David Conrad drc at virtualized.org
Tue Mar 26 15:18:57 UTC 2019


On Mar 26, 2019, at 2:36 AM, Jeroen Massar <jeroen at massar.ch> wrote:
> On 2019-03-26 04:06, Dave Warren wrote:
>> Is there any evidence of censorship on Cloudflare's resolver or root servers?
> Unless we get a leaker telling the truth..... one will never know, to easy to avoid any kind of monitoring of the results and SERVFAIL can be that you got censored or that well, there was a packet dropped and something was b0rked for a bit.

This is too pessimistic.

In the case of root servers, the core functionality provided by DNSSEC is to provide exactly the assurance you say one will never know. If you get a signed response (and it validates, all the way up to the trust anchor you have configured in your validator), you actually do know that there has been no censorship, at least from the point of view of the holder of the private portion of the signing key.

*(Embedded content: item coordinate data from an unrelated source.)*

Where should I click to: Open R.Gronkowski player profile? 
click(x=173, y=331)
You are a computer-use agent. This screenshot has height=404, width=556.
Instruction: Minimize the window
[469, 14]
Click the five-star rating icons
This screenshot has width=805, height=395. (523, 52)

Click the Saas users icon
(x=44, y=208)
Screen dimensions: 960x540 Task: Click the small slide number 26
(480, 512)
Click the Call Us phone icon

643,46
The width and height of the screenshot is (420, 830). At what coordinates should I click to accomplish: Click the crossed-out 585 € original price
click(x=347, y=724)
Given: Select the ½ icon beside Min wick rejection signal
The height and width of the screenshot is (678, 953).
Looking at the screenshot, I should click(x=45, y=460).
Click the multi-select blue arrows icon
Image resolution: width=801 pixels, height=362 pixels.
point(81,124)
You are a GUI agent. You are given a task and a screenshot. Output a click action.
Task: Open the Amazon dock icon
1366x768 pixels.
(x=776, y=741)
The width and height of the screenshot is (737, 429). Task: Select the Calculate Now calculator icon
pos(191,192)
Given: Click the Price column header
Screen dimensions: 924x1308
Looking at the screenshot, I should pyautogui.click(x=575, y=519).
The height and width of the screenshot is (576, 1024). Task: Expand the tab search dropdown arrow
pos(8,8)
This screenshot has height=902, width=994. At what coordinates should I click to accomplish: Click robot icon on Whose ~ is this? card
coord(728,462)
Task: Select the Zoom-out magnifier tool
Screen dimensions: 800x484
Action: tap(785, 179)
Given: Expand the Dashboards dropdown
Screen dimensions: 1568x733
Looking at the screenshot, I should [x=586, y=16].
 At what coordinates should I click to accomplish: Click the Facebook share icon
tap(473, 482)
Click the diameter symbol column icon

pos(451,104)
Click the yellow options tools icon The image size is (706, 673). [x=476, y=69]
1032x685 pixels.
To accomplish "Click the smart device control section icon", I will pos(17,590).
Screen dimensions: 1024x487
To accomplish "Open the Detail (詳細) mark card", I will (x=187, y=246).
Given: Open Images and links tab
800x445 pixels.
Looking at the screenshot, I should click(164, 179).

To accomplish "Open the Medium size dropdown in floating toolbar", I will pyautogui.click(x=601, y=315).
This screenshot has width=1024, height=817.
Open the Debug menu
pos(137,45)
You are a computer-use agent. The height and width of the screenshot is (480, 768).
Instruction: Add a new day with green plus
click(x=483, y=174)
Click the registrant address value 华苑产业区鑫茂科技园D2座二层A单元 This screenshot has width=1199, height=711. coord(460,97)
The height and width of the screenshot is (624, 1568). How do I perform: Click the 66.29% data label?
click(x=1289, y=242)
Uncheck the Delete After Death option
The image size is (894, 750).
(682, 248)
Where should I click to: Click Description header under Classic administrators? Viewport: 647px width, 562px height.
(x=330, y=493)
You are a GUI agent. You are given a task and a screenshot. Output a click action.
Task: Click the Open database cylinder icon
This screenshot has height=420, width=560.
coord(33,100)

Without the signed response, you have to rely on trust either in the resolver or the infrastructure.

> Noting that Mozilla with their firefox is clearly steering towards DoH, "as ISPs are not to be trusted"

AFAIK, Cloudflare hasn’t mucked with responses. Some ISPs have. Ergo...

> Commercialization of the Internet is the question there… at least your local (sometimes monopolistic) ISP is the one you pay, but in the case of this situation you do not have any actual agreement with them…

I gather you’re speaking of DOH or maybe public DNS services like 1.1.1.1, 8.8.8.8, 9.9.9.9, etc. For the former, one could argue by using Firefox, you are implicitly entering into an agreement do tolerate whatever Mozilla thinks is the “right thing to do”.  For the latter, you’re agreeing by using the service.

Want to get out of those implicit agreements? Don’t use Firefox (plenty of other browsers out there). Run your own validating (QNAME minimizing) resolver on localhost. Maybe tunnel via an encrypted VPN to some random VPSes somewhere.  Sorry, what problem are we trying to solve again?

> Would be really cool if we had a framework that gave us some kind of assurance though.

It’s all about who you trust and the threats you concern yourself with.